Pen Plotter

3 minute read Published 13 May 2019

How I helped build a pen plotter from a design on Thingiverse and wrote svg2gcode to draw SVGs with it.

Plotters are a type of printer for drawing vector graphics that emerged in the early 1960s. There are many types, the most common being the pen plotter which draws on paper with a pen. Known for their high quality, they are used for printing technical drawings like blueprints or isometric views of CAD models. However, improvements in raster-based printing (i.e. laser, inkjet printers) like higher resolution and larger formats have made plotters largely obsolete. Some are still used in unconventional situations like drawing on media that cannot be bent (i.e. packages, CDs) and cutting vinyl stickers.

For a class project in the Spring 2019 semester, I helped build one following Henry Arnold’s Drawing Robot page on Thingiverse. The parts cost $138.92 1 and took our team of three 20 hours to assemble.
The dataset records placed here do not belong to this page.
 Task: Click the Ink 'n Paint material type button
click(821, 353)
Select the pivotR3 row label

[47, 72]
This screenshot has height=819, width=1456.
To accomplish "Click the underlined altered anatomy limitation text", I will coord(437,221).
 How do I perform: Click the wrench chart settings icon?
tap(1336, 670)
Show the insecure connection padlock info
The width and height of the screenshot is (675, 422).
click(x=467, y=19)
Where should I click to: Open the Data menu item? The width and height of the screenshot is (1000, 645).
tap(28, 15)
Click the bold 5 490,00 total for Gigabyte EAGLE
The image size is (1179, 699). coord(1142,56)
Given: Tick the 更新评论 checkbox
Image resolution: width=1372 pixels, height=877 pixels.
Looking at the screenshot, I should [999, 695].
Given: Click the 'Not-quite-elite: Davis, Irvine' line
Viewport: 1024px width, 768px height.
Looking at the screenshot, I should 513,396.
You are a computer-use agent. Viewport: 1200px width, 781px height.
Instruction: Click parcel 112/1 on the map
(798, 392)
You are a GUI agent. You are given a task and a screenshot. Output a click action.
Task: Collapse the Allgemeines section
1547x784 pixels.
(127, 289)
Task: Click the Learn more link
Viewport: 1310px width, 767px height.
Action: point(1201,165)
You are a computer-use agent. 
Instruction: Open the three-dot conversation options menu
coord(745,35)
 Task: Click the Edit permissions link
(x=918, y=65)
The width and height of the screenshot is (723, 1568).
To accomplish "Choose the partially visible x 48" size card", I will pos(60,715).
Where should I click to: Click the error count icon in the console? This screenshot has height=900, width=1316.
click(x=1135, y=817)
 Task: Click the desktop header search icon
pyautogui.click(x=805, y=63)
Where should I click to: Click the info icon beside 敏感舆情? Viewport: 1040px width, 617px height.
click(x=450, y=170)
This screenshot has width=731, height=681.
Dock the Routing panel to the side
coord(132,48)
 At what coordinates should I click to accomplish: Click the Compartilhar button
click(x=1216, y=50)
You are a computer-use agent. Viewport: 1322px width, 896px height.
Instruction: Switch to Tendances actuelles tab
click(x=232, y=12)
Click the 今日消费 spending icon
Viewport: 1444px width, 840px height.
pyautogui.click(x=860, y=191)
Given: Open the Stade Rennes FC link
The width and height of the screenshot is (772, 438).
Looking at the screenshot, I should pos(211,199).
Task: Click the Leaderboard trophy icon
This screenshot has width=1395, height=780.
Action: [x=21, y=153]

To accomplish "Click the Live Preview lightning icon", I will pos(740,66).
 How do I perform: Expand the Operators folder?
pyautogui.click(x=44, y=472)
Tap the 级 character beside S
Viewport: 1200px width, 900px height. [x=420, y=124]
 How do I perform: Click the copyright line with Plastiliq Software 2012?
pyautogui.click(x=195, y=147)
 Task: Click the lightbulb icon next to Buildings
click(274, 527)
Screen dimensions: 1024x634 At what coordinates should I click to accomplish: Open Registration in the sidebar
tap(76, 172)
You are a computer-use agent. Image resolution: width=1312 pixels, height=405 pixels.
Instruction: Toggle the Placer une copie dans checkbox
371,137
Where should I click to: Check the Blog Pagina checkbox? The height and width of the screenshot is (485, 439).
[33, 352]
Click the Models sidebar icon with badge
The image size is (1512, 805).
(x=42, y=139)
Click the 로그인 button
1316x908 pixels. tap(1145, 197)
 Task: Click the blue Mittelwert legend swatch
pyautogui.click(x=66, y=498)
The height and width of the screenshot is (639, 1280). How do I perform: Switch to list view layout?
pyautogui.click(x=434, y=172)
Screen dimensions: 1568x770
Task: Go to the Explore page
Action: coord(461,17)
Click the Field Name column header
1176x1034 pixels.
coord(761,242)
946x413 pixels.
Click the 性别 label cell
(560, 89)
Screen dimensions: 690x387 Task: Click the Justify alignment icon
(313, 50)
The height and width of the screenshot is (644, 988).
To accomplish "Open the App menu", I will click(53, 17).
Assembled pen plotter The two large stepper motors (black cubes) are connected via a single timing belt, using the CoreXY technique to move the print head. A small stepper motor (blue, next to pen) on the print head lowers or raises the pen. An Arduino Uno loaded with the GRBL CNC firmware controls plotter motion. A laptop (not pictured) is used by the end user to send GCode instructions using Universal G-Code Sender to the Arduino telling it where to move the print head. Below are a few samples of the page the pen plotter drew on, showing its precision.

Plotter demo 1Plotter demo 2

I originally used the GCodeTools extension that comes with Inkscape to convert vector graphics into the GCode instructions for the plotter but found it to be unwieldy. The extension was primarily made for CNC milling machines which have a z-axis and many settings that are unrelated to pen plotters. Every time you want to convert an SVG, you have to reconfigure settings in a tool dialog that pops up and covers your image:

GCodeTools dialog

To make printing things easier, I wrote svg2gcode, which converts SVGs to GCode for a pen plotter2. SVG paths (bezier curves, lines, elliptical curves, etc.) and other important elements like rotations are transformed into an intermediate turtle graphics representation and then converted into GCode instructions. I used this in combination with work mentioned in my [Lindenmayer systems post](Lindenmayer Systems) to draw the Sierpinski Triangle, Koch Snowflake, and gosper seen above.

Building the pen plotter was a pretty cool project and has given me much insight into related areas like SVG DOM, path tolerances, and 3D printing.

1

They were ordered from Amazon due to a 2-week time constraint. Some like the Arduino CNC shield would have been much cheaper to purchase from other sources. Free 3D printing provided by The Vanderbilt Design Studio is excluded.

2

It took me almost 40 hours to write and debug it and I doubt our pen plotter will ever even see that much use.